Un petit ARN qui contrôle la production des neurones à dopamine
Par Benje le lundi, juillet 2 2012, 23:11 - Nouvelles Scientifiques - Lien permanent
Source: CNRS-INSB
Le microARN-7a se trouve à l'origine de la régionalisation des cellules
souches dans les parois ventriculaires du cerveau adulte. Sa présence
dans les cellules souches latérales empêche l'expression d'une protéine
essentielle à la fabrication des neurones dopaminergiques, laissant
ainsi cette spécificité aux cellules souches dorsales. En modulant l'activité
de ce microARN, il est alors envisageable de générer des neurones à
dopamine pouvant remplacer ceux qui dégénèrent au cours de la maladie de
Parkinson. Ces résultats prometteurs, obtenus par l'équipe d'Harold
Cremer à l'Institut de biologie du développement de Marseille Luminy
(IBDML, CNRS/Université Aix-Marseille), ont été publiés dans la revue Nature Neuroscience.

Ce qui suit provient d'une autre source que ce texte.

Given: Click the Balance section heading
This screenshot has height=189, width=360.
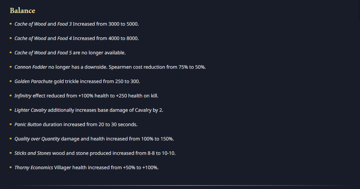Looking at the screenshot, I should tap(22, 11).
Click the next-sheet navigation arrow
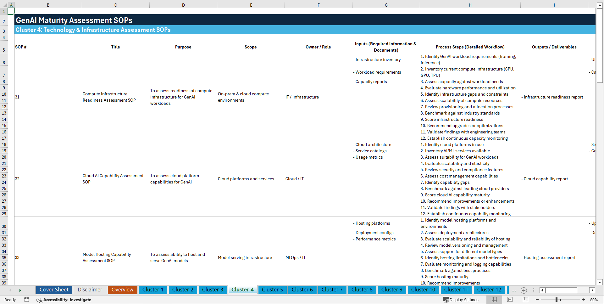604x304 pixels. [20, 290]
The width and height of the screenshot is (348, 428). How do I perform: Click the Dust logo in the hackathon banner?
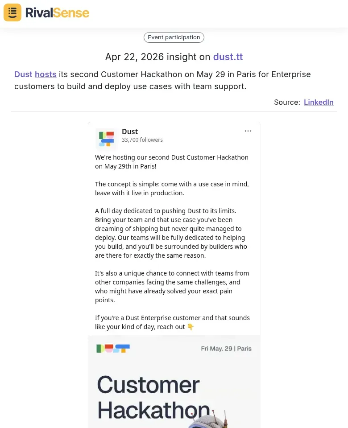click(113, 348)
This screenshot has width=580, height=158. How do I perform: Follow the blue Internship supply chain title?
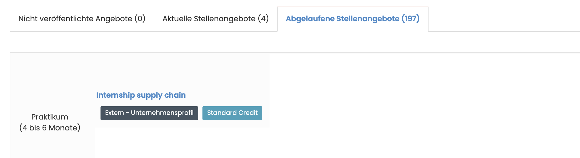pyautogui.click(x=141, y=95)
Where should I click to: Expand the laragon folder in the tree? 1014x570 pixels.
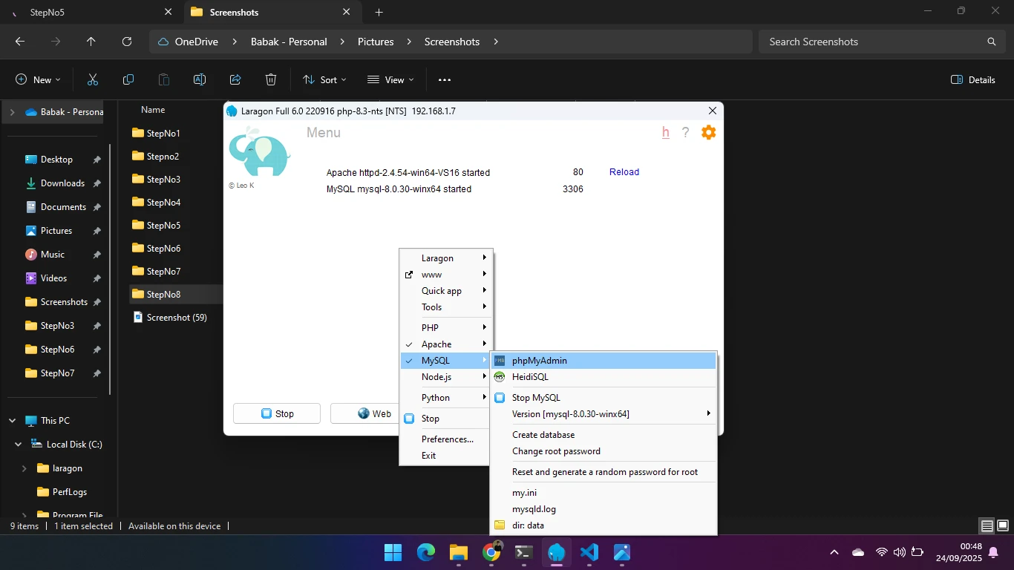coord(24,468)
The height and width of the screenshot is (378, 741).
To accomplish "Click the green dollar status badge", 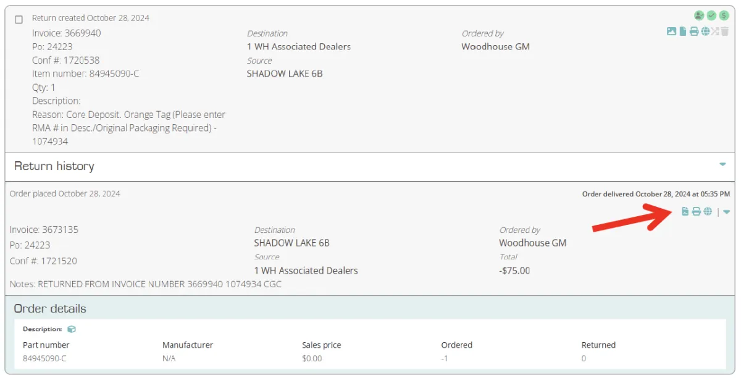I will 724,15.
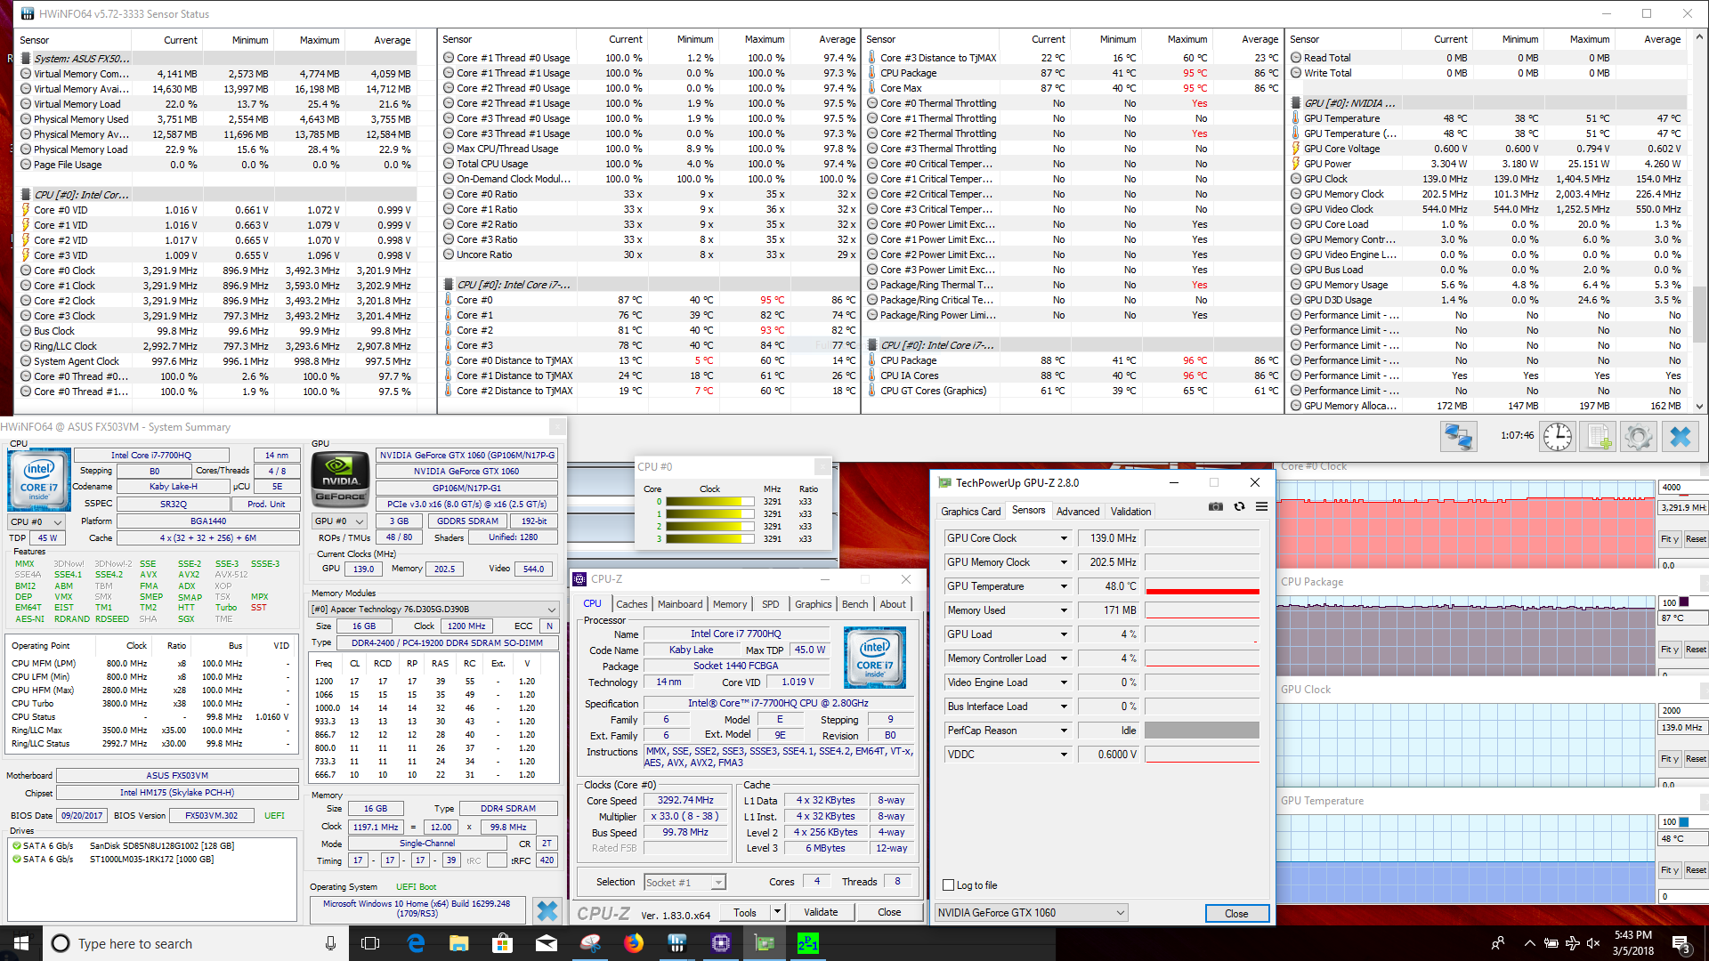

Deux régions du cerveau connaissent un renouvellement neuronal tout au long de la vie: le bulbe olfactif, impliqué dans l'olfaction, et l'hippocampe, impliqué dans la mémoire
et l'apprentissage. Au cours de la neurogenèse olfactive, les cellules
souches situées sur les parois des ventricules cérébraux génèrent
différents types de neurones, qui migrent sur une longue distance pour
coloniser le bulbe olfactif et jouent un rôle important dans la
perception des odeurs. Cette diversité neuronale est due à l'existence
d'une variété de cellules souches au destin prédéterminé. Les cellules
souches de la paroi ventriculaire dorsale produisent par exemple des
neurones libérant de la dopamine, alors que les cellules souches de la
paroi latérale des ventricules génèrent des neurones à GABA, un neurotransmetteur inhibiteur bien connu.
Les chercheurs de l'IBDML ont étudié la régulation
de cette régionalisation des cellules souches à l'échelle moléculaire.
En travaillant sur des souriceaux, ils ont montré que l'expression de la
protéine Pax6, essentielle à la production des neurones à dopamine, est
restreinte aux cellules souches dorsales dans les parois
ventriculaires. De manière très surprenante, ils ont observé que le gène
Pax6 était pourtant transcrit dans les cellules souches des parois
latérales, démontrant ainsi qu'une régulation post-transcriptionnelle
vient se surimposer à la régulation transcriptionnelle classique afin
d'empêcher la traduction de Pax6 en protéine active dans ces cellules.
Les scientifiques ont alors démontré que c'est un petit ARN non traduit,
enrichi dans les cellules souches latérales et appelé "microARN-7a",
qui permet la restriction de Pax6 dans les cellules souches dorsales, en
se liant à l'ARN messager de Pax6 et en inhibant ainsi sa traduction en
protéine dans les cellules latérales. Ce résultat a été obtenu en
utilisant la technique d'électroporation in vivo, qui permet de faire
entrer tout type de matériel génétique dans les cellules souches
dorsales ou latérales, et des méthodes modernes de séquençage
développées par la plate-forme transcriptomique de l'Institut de
pharmacologie moléculaire et cellulaire (IPMC, CNRS/Université Nice
Sophia Antipolis) dirigé par Pascal Barbry. Les chercheurs ont ensuite
mis en évidence que le blocage génétique du microARN-7a dans les
cellules souches latérales suffisait à y induire l'expression de Pax6 et
à changer leur destin, en leur faisant produire des neurones à
dopamine.
Cette régulation post-transcriptionnelle ajoute un niveau de complexité
à la régionalisation des cellules souches dans le cerveau adulte et
permet un réglage extrêmement fin de l'expression des gènes entre
cellules voisines. Dans une perspective thérapeutique, il est très
intéressant d'observer que la modulation d'un seul petit ARN non traduit
suffit à augmenter la production de neurones dopaminergiques ayant un
potentiel de remplacement cellulaire dans le contexte
de la maladie de Parkinson. En effet, les neurones à dopamine olfactifs
ne sont pas affectés chez les patients parkinsoniens et présentent des
caractéristiques similaires aux neurones qui dégénèrent au fil de la
maladie, comme la libération spontanée de dopamine. Ces neurones à
dopamine pourraient donc être remplacés par leurs précurseurs des parois
ventriculaires, dont le nombre peut largement être augmenté par inhibition du microARN-7a.